- **Texte de la page**
A peine la majeure partie de la compagnie du Tidikelt et les goumiers d’Ouargla et d’El-Oued parvenaient-ils en décembre 1914 sur les confins lybiens, qu’ils étaient chargés de surveiller, qu’ils y apprenaient l’insurrection du Fezzan, le massacre des garnisons italiennes de Mourzouk et d’Oubari et la fuite précipitée de la garnison de Rât et d’une petite colonne de deux cent cinquante hommes vers nos territoires. Ils accueillirent ces soldats cédant devant une attaque si impétueuse qu’ils avaient dû abandonner aux rebelles, canons, mitrailleuses, fusils à tir rapide et munitions, et les dirigèrent vers Fort-Polignac. Pour eux, ils restèrent face à l’ennemi qui, intimidé, abandonna la poursuite.

(Entrées de données enregistrées)
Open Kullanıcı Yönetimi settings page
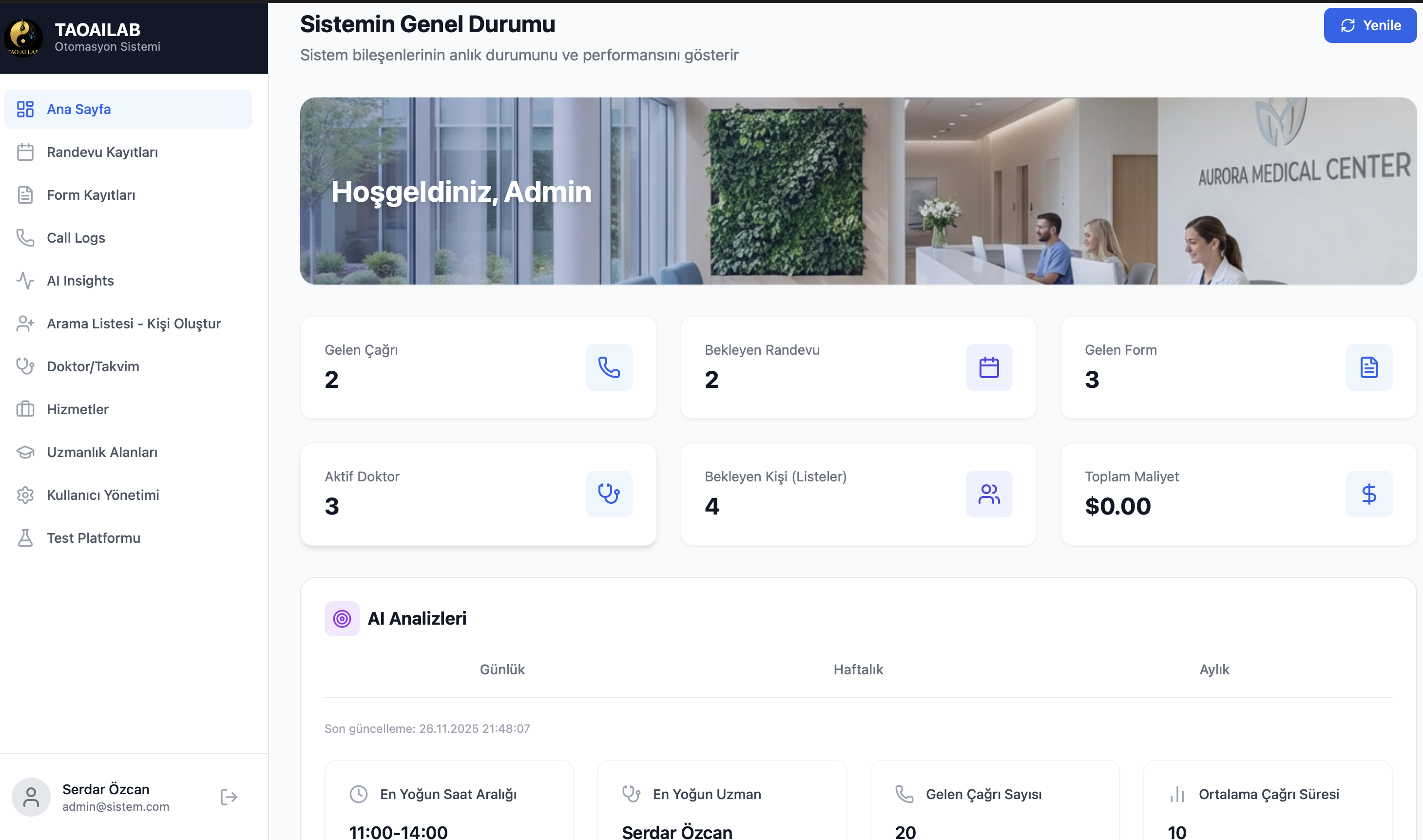The width and height of the screenshot is (1423, 840). point(102,495)
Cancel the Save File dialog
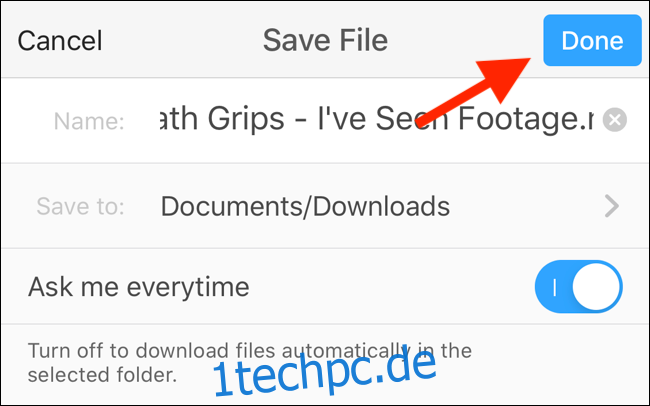Viewport: 650px width, 406px height. 60,41
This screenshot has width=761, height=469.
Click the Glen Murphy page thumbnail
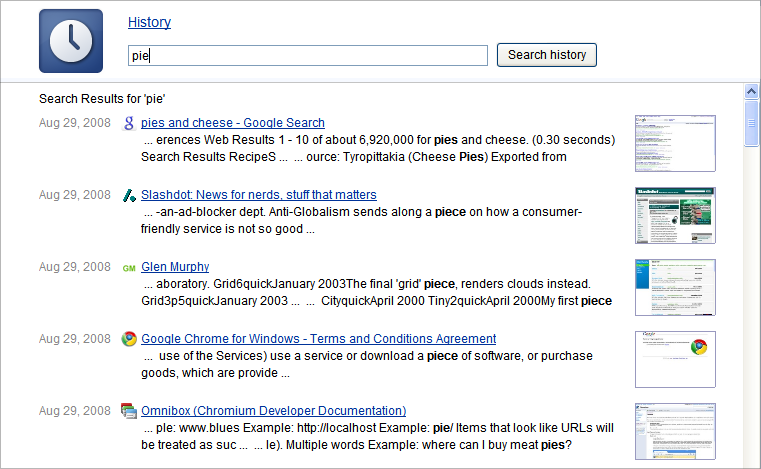[x=675, y=287]
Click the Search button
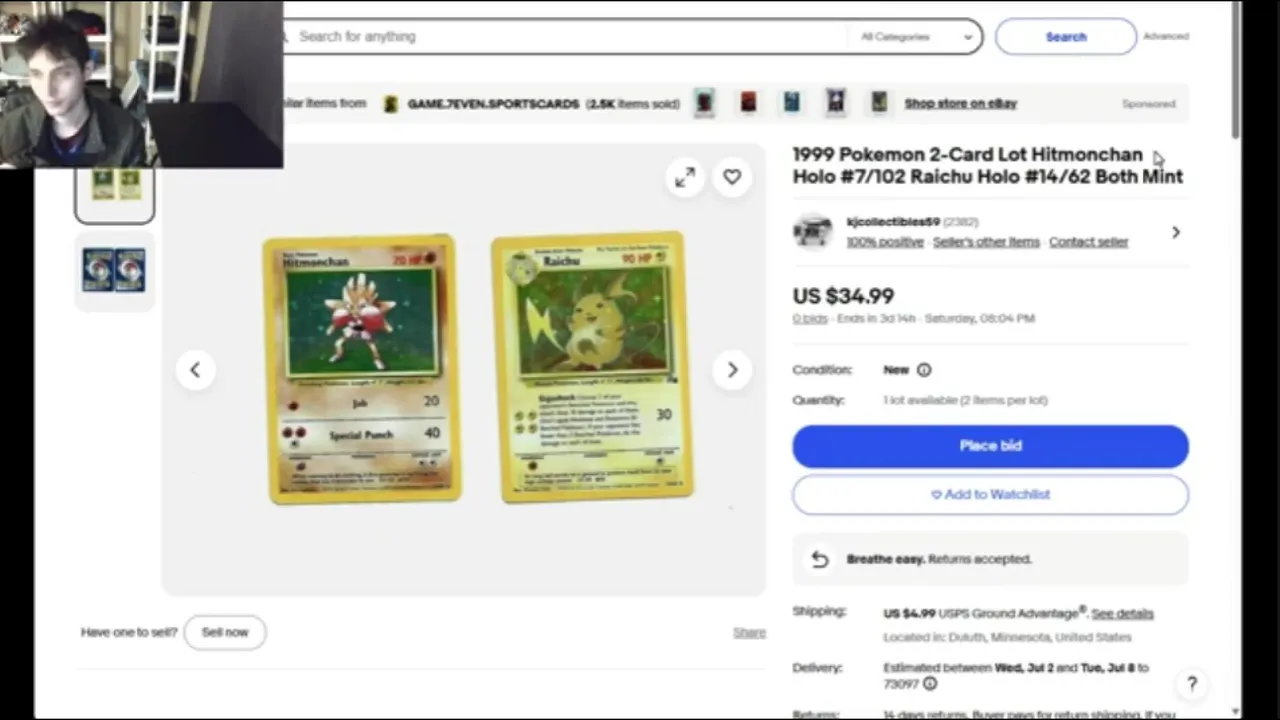1280x720 pixels. pyautogui.click(x=1066, y=37)
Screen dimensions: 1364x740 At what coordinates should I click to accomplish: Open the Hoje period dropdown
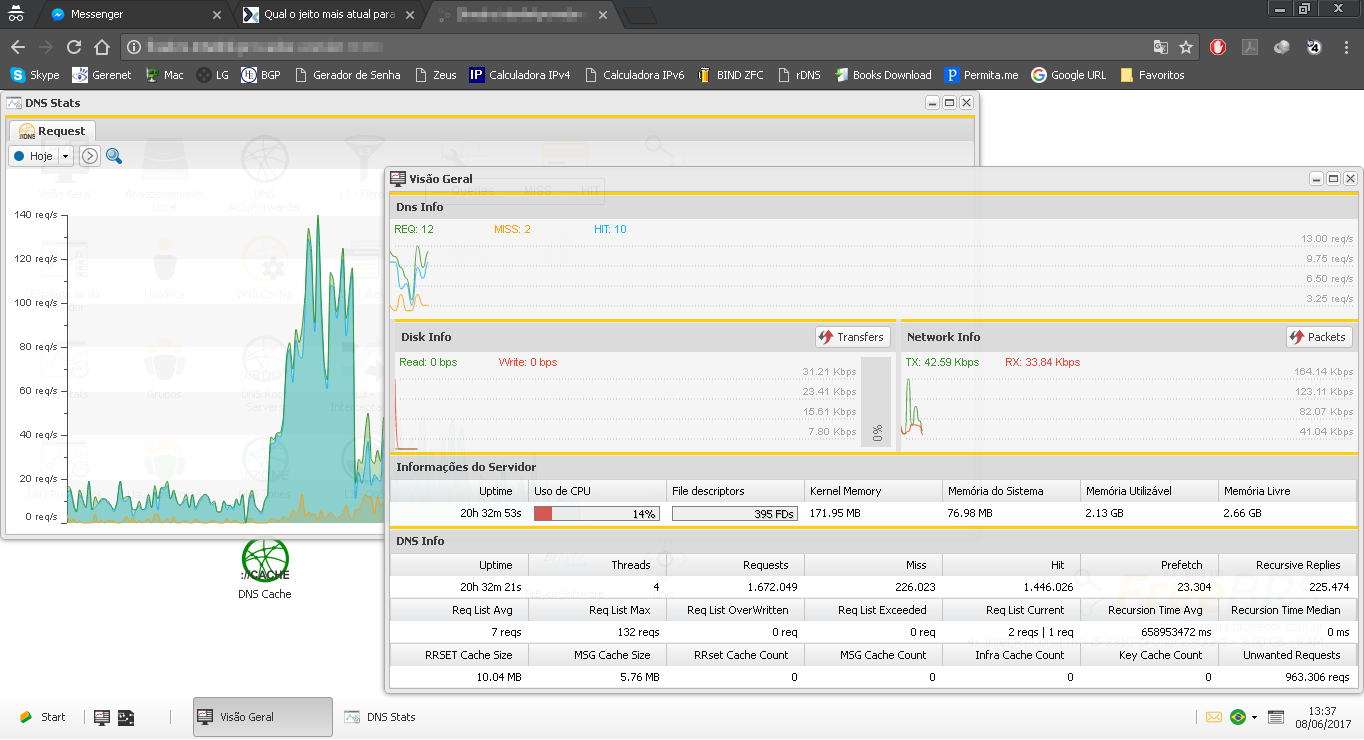tap(66, 156)
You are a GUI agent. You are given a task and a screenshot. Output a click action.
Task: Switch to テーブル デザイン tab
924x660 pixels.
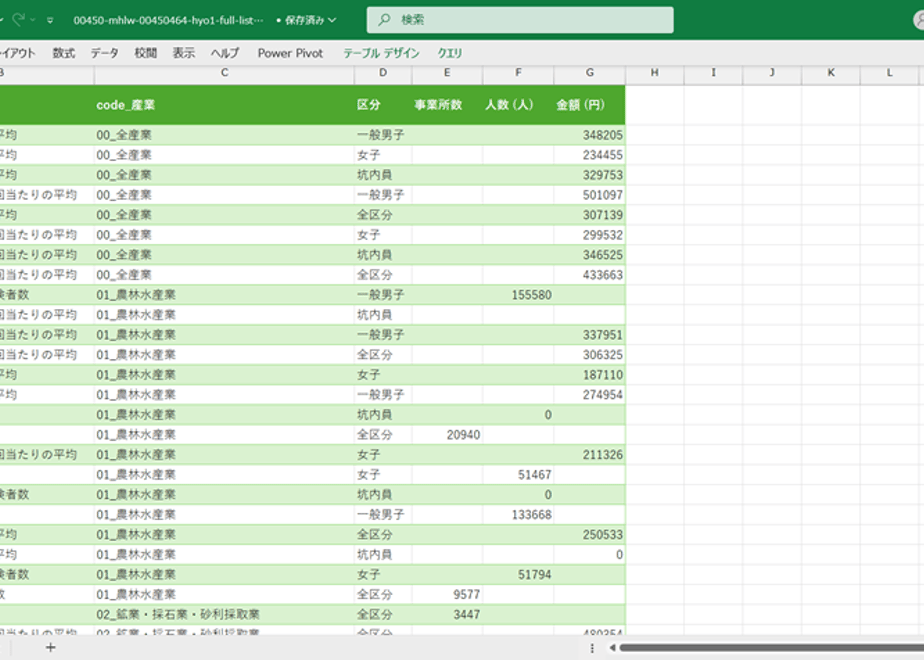click(x=381, y=53)
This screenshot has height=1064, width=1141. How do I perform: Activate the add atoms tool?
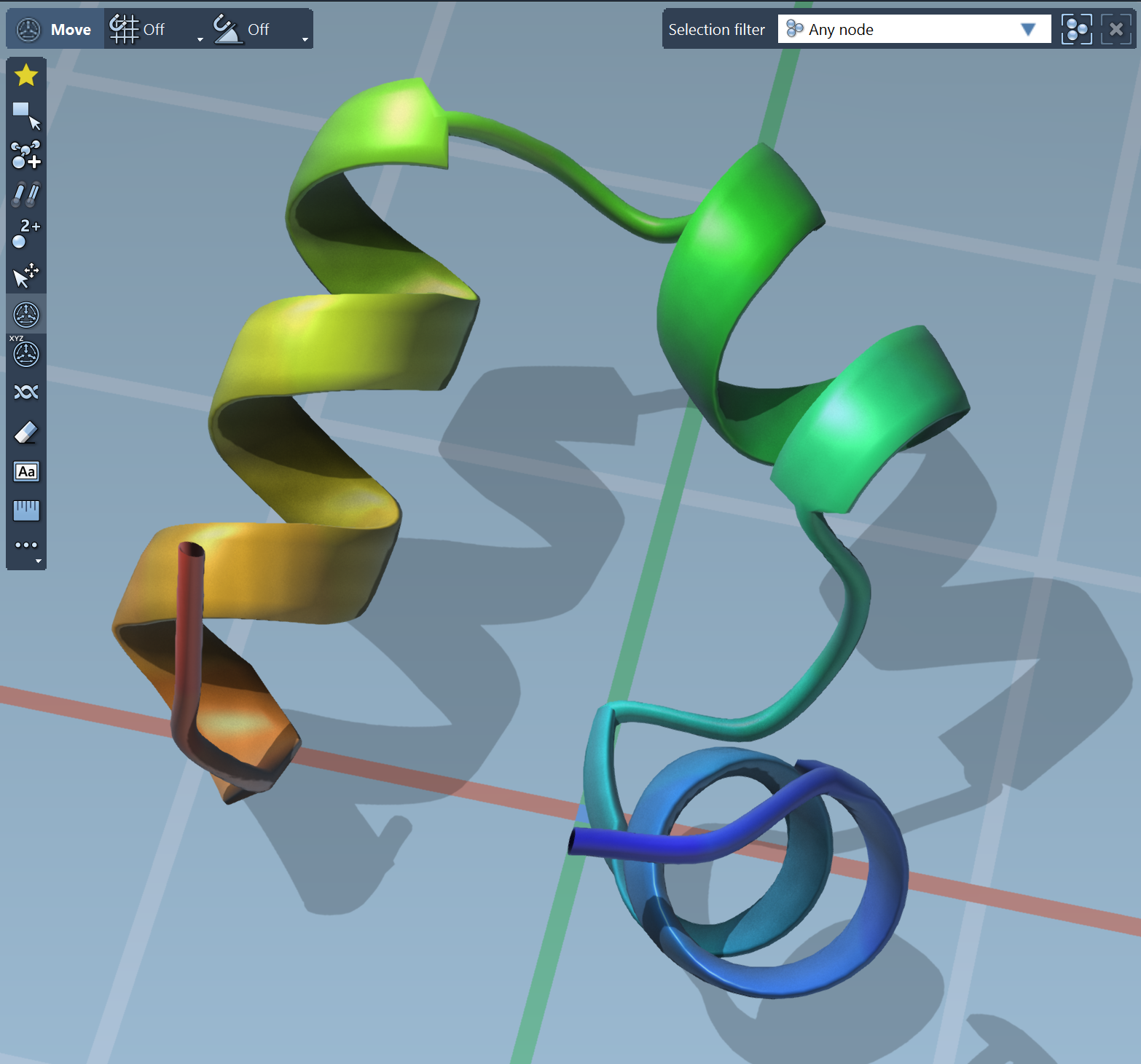point(26,154)
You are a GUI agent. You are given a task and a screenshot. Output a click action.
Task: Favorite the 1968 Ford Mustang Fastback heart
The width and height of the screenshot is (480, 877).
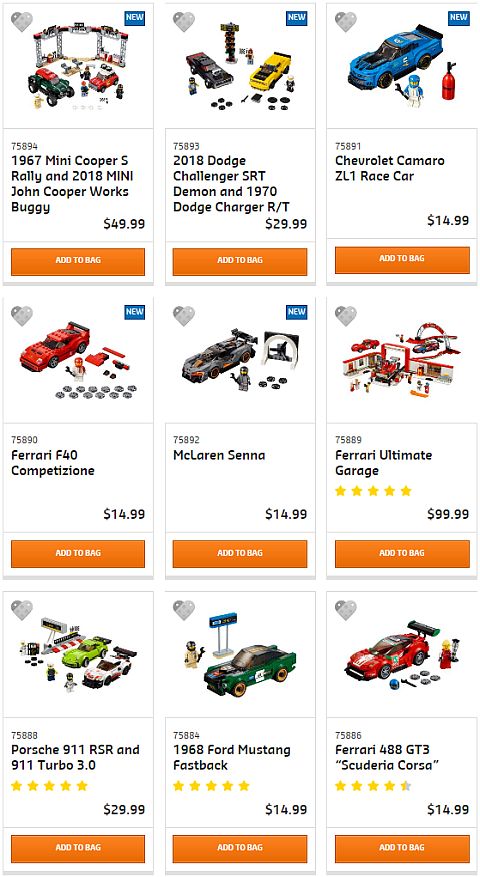click(183, 610)
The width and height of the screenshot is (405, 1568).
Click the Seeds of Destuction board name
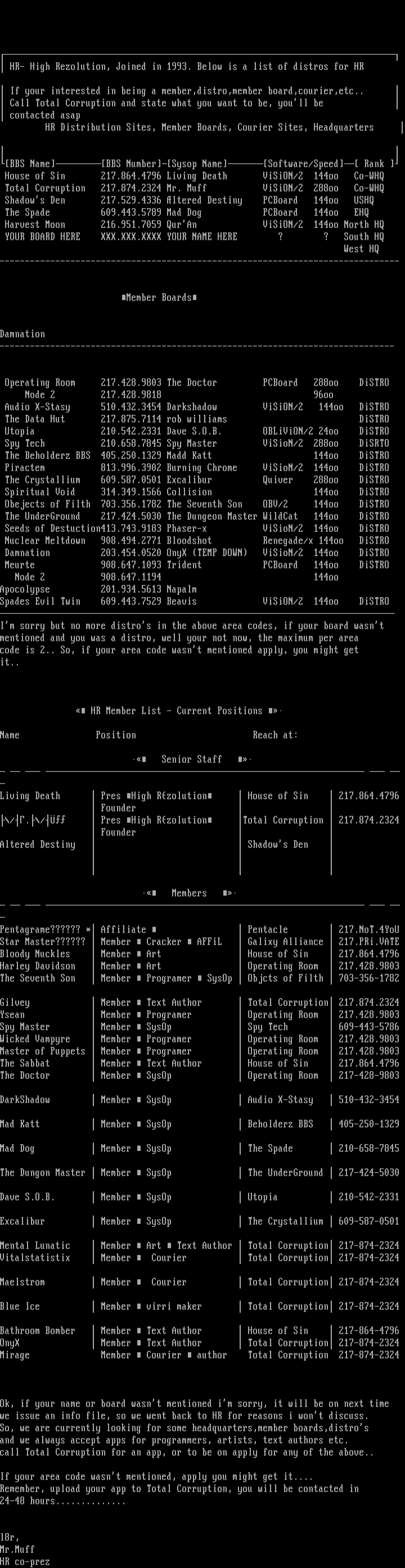50,529
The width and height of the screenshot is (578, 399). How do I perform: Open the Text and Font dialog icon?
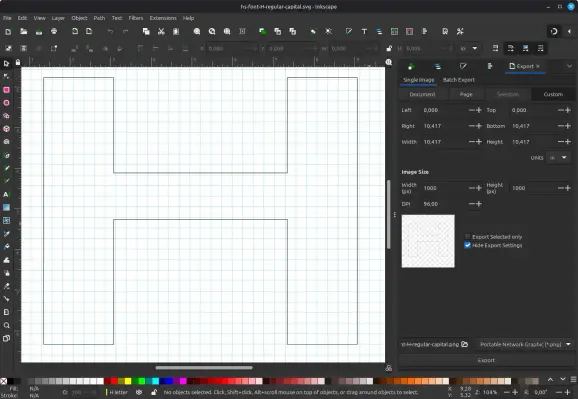point(364,31)
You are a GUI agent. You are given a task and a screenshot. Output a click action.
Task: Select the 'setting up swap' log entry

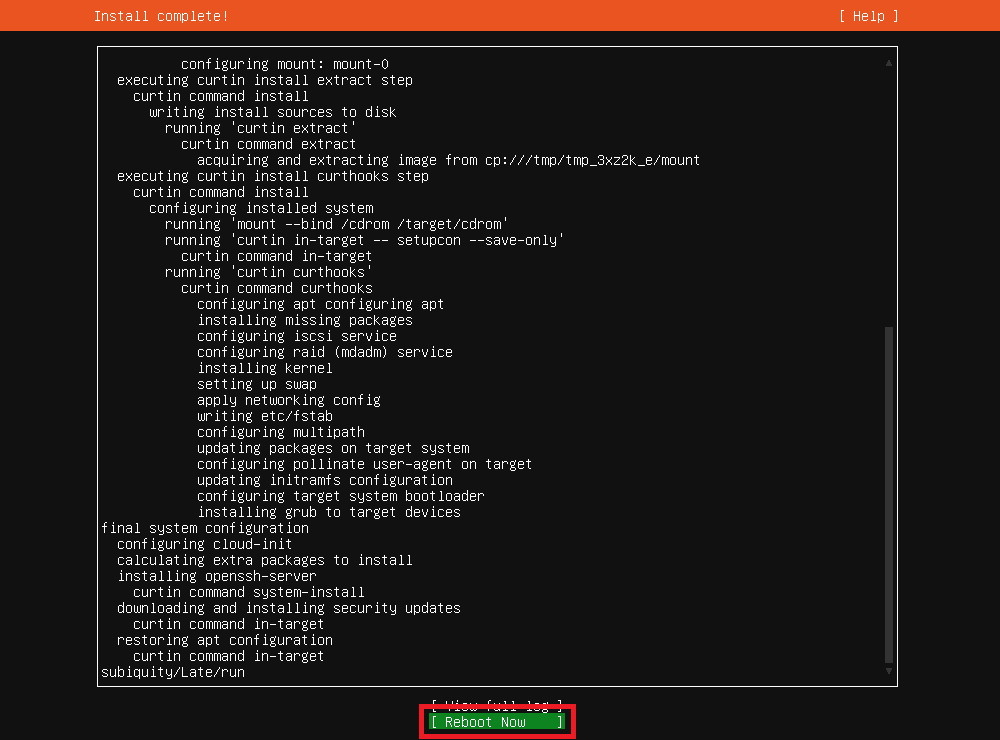coord(260,384)
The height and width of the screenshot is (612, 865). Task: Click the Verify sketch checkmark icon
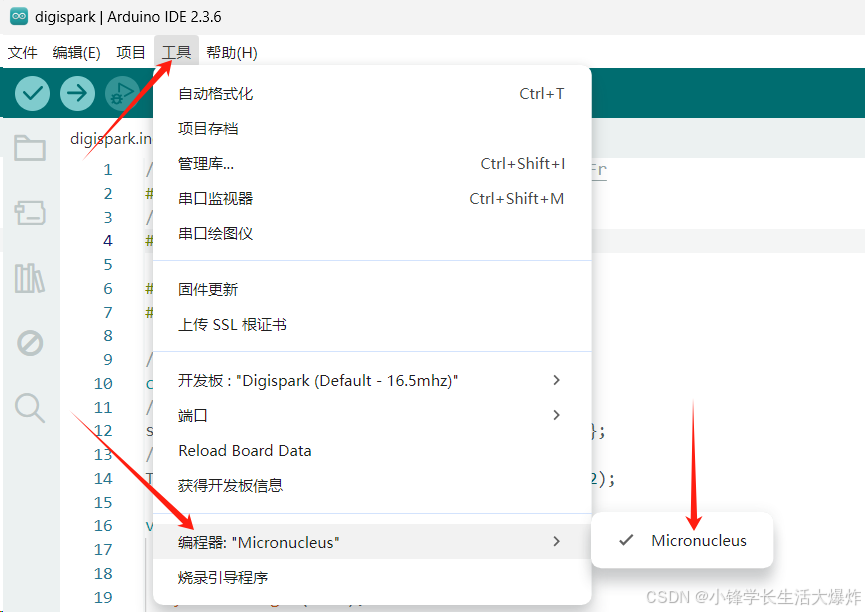(32, 92)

- **Consigne 1**
Pouvez-vous réécrire plus brièvement le paragraphe du texte de la page qui commence par « A peine la majeure partie », en gardant ses faits principaux ?
- **Consigne 2**
Recopiez à l'identique les lignes des enregistrements : commencez à la ligne qui contient « The width and height of the screenshot is (578, 399). » et arrêtez-vous après celle qui contient « point(364,31) ». Laissez les images de côté.

- **Réponse attendue 1**
En décembre 1914, dès leur arrivée sur les confins libyens qu'ils devaient surveiller, la majeure partie de la compagnie du Tidikelt et les goumiers d'Ouargla et d'El-Oued apprirent l'insurrection du Fezzan, le massacre des garnisons italiennes de Mourzouk et d'Oubari, ainsi que la fuite de la garnison de Rât et d'une colonne de deux cent cinquante hommes vers nos territoires. Ils accueillirent ces soldats, qui avaient dû abandonner aux rebelles canons, mitrailleuses, fusils à tir rapide et munitions, et les dirigèrent vers Fort-Polignac. Eux-mêmes restèrent face à l'ennemi, qui, intimidé, renonça à la poursuite.

- **Réponse attendue 2**
The width and height of the screenshot is (578, 399). How do I perform: Open the Text and Font dialog icon?
point(364,31)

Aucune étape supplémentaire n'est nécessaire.